I did do this proof by induction back in the day, but now looking at the article I am clueless.
Do you mean you went through the proof and verified it, or falsified it?
As I understand it, it goes something like this:
…
You have a set of n horses.
Assume a set of n horses are the same color.
Now you also have a set of n+1 horses.
Set 1: (1, 2, 3, … n)
Set 2: (2, 3, 4, … n+1)
Referring back to the assumption, both sets have n horses in them, Set 2 is just incremented forward one, therefore, Set 2’s horses are all one color, and Set 1’s horses are all one color.
Finally, Set 1 and Set 2 always overlap, therefore that the color of all Set 1 and Set 2’s horses are the same.
…
So, if you hold the ‘all horses in a set of size n horses are the same color’ assumption as an actually valid assertion, for the sake of argument…
This does logically hold for Set 1 and Set 2 … but only in isolation, not compared to each other.
The problem is that the sets do not actually always overlap.
If n = 1, and n + 1 = 2, then:
Set 1 = ( 1 )
Set 2 = ( 2 )
No overlap.
Thus the attempted induction falls apart.
Set 1’s horse 1 could be brown, Set 2’s horse 2 could be … fucking purple… each set contains only one distinct color, that part is true, but the final assertion that both sets always overlap is false, so when you increment to:
Set 1 = ( 1, 2 )
Set 2 = ( 2, 3 )
We now do not have necessarily have the same colored horse 2 in each set, Set 1’s horse 1 and 2 would be brown, Set 2’s horse 2 and 3 would be purple.
…
I may be getting this wrong in some way, it’s been almost 20 years since I last did set theory / mathematical proof type coursework.
I took a peek and it is sort of dumb but logically “sound”. Specifically the indictive step.
In the inductive step you assume the statement is true for some number n and use this statement to prove the statement n + 1 is true.

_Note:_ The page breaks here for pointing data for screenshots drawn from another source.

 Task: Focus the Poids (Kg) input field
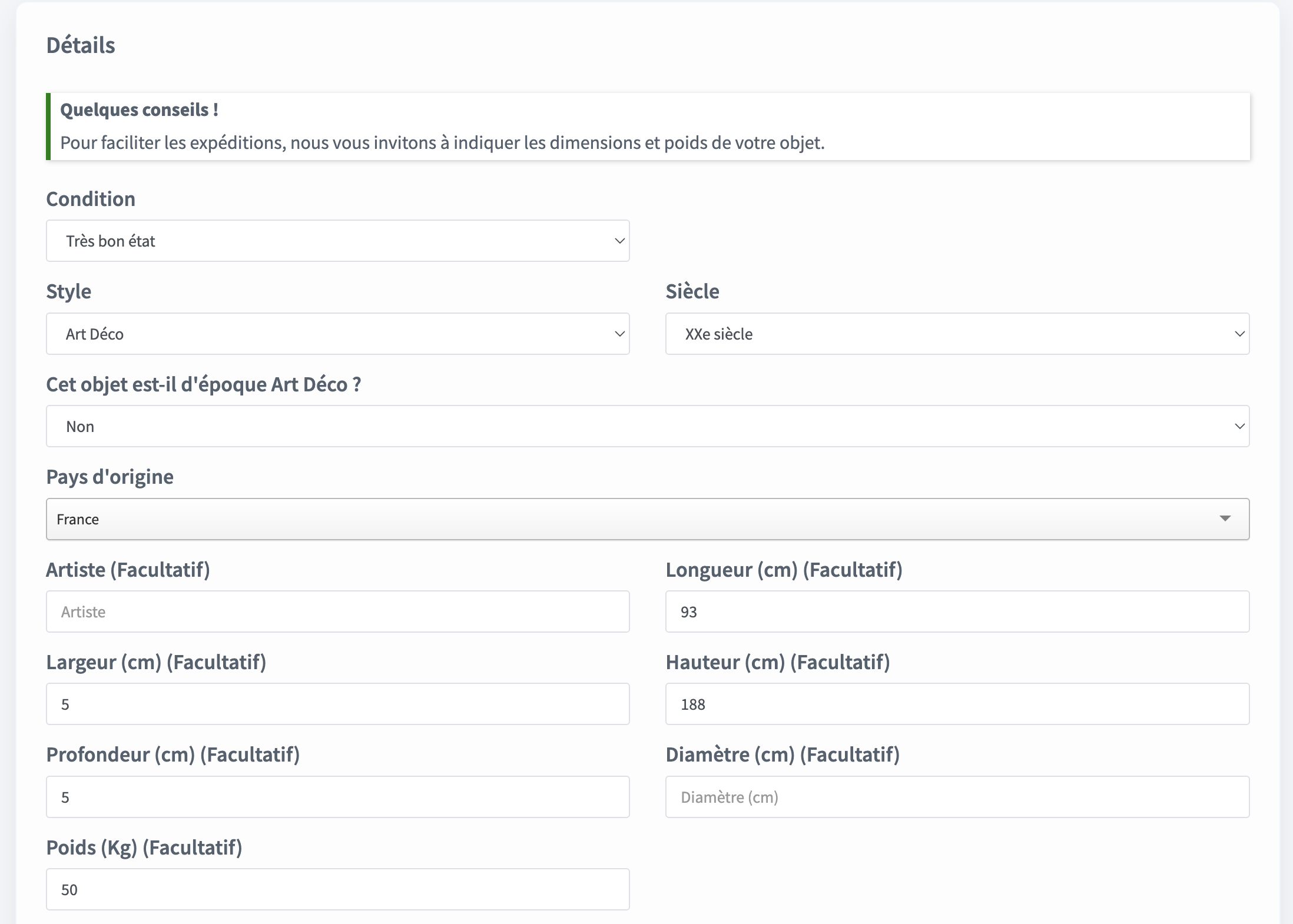coord(337,889)
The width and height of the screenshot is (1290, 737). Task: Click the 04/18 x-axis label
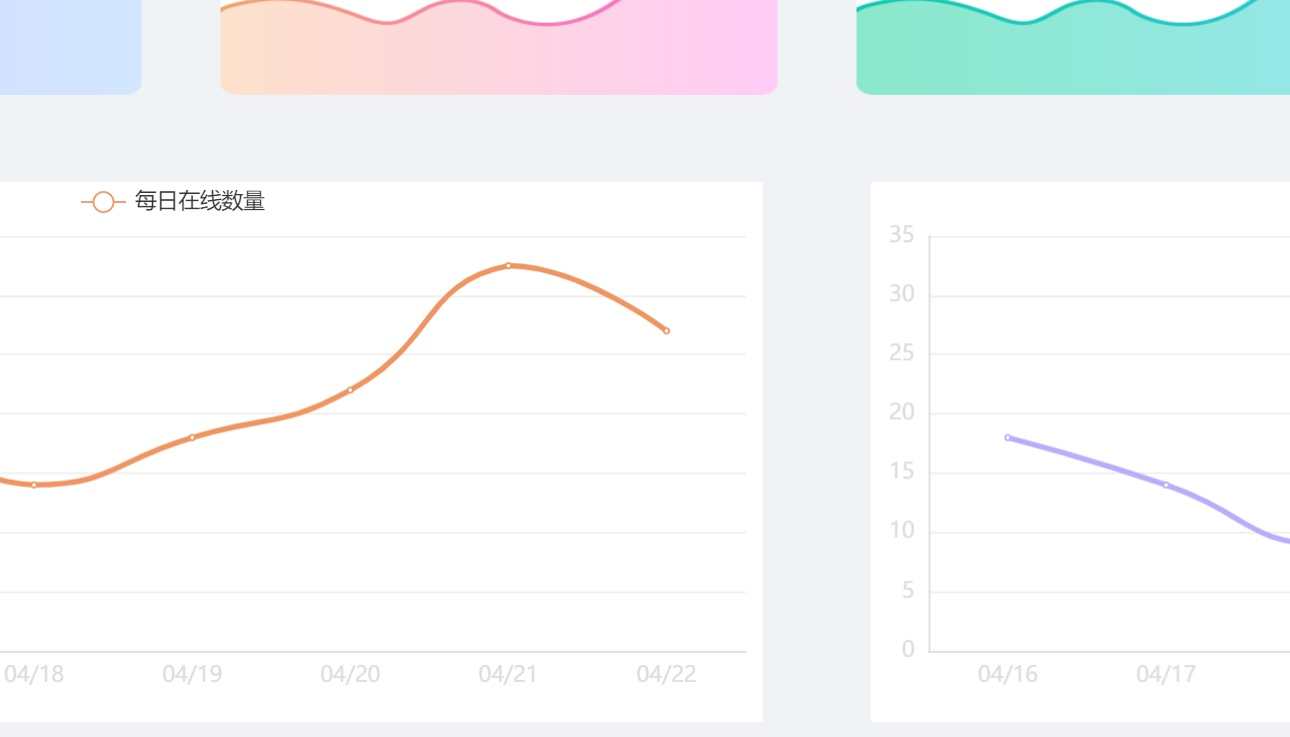[x=34, y=674]
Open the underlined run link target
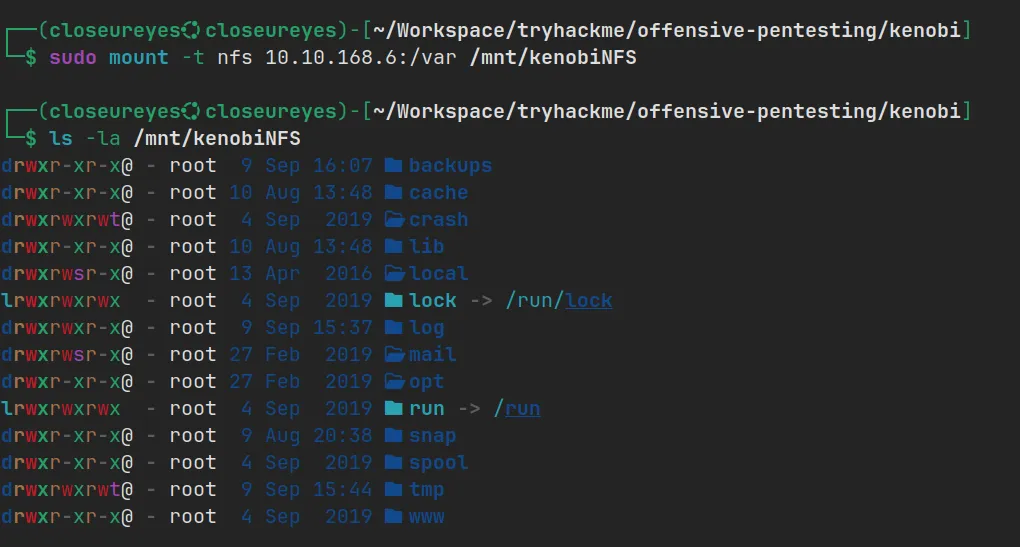The height and width of the screenshot is (547, 1020). point(522,409)
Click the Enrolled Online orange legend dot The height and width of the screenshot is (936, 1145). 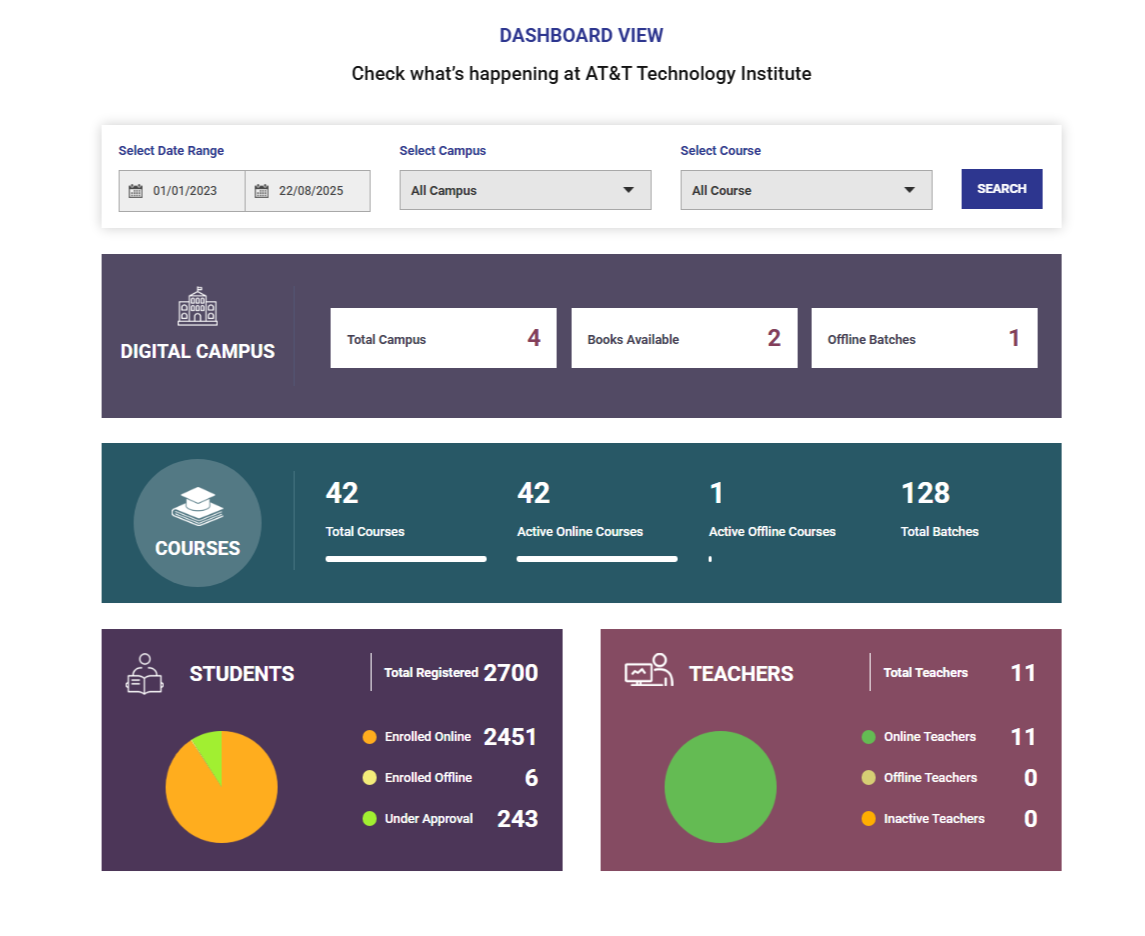pos(369,737)
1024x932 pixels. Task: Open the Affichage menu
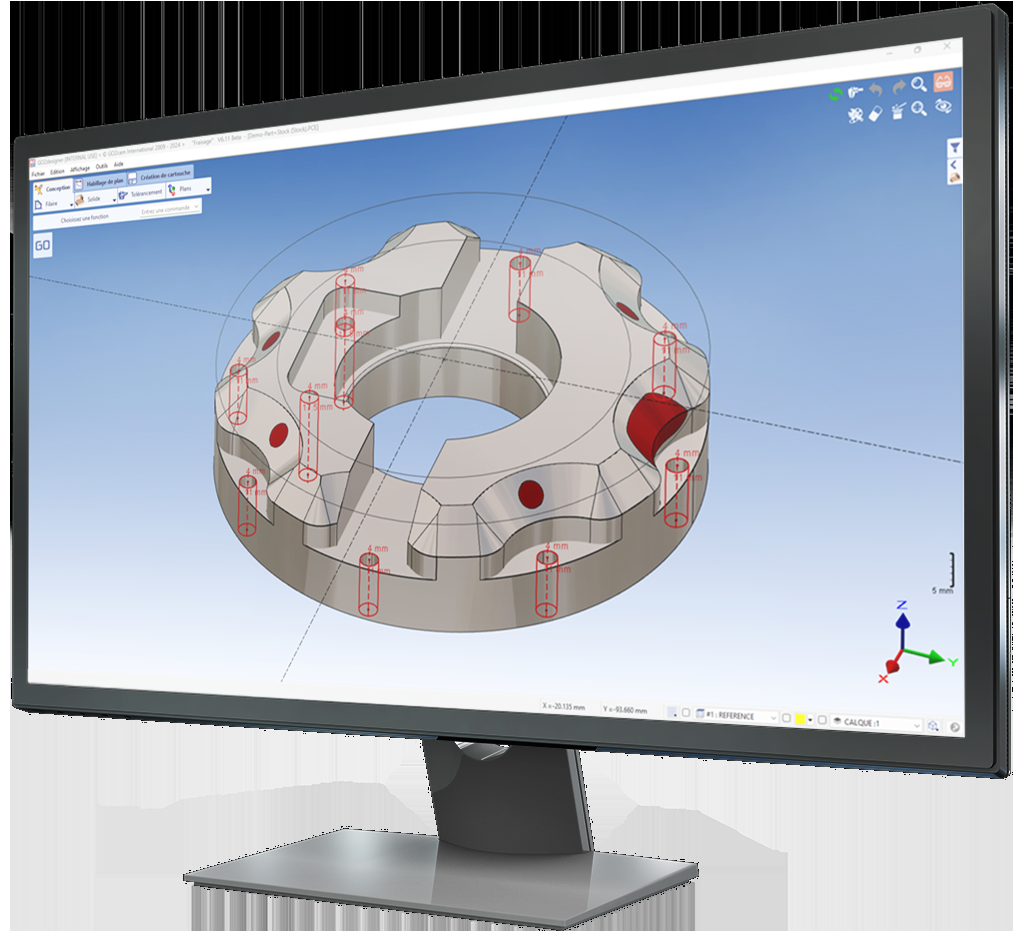79,168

If you can do that then you can prove the induction step.
So in this example the statement we assume is true is given n horses, all of them are the same color. To prove the statement for n + 1 horses we look at the n + 1 horses. Then we exclude the last horse. By excluding the last horse we have a set of n horses. By the induction statement this set of horses must all be the same color. So now we’ve proven the first n horses are the same color.

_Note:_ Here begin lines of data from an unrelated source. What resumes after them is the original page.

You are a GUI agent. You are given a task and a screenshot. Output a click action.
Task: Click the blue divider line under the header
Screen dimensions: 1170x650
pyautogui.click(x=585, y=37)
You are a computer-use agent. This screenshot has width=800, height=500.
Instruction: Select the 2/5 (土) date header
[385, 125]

Next we can exclude the first horse. This also gives us a set of n horses. By the induction statement all these horses must also be the same color. Therefore all n + 1 horses must be the same color.

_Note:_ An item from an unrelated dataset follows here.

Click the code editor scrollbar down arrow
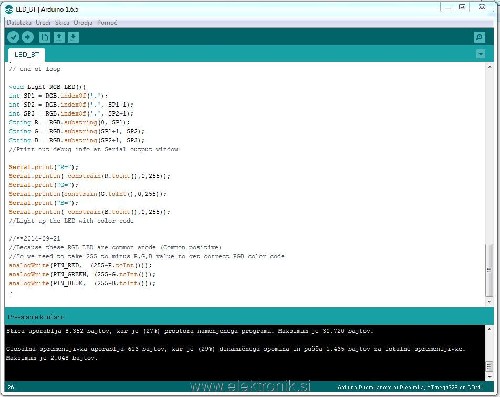This screenshot has width=500, height=397. pyautogui.click(x=489, y=301)
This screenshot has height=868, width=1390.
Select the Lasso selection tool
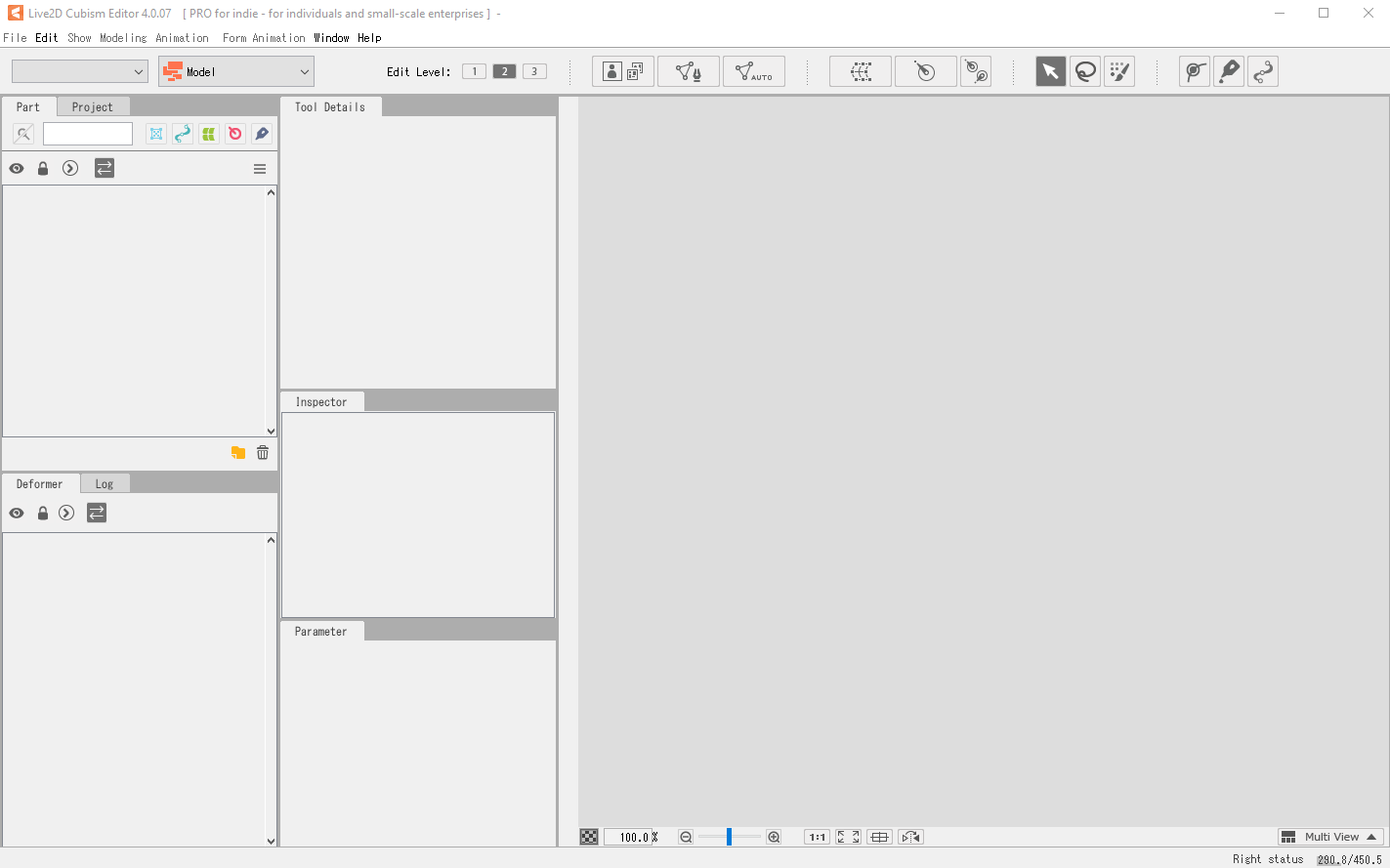pos(1084,71)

This sounds really dumb but the proof works in the induction step.
The logical issue is that the base case is wrong which is necessary for a complete proof by induction.
I think? I worked through how the induction logic actually fails.
This kind of induction only works if you can actually prove Sets 1 and 2, starting at n and n+1, actually overlap at all stages… and in this case, they don’t.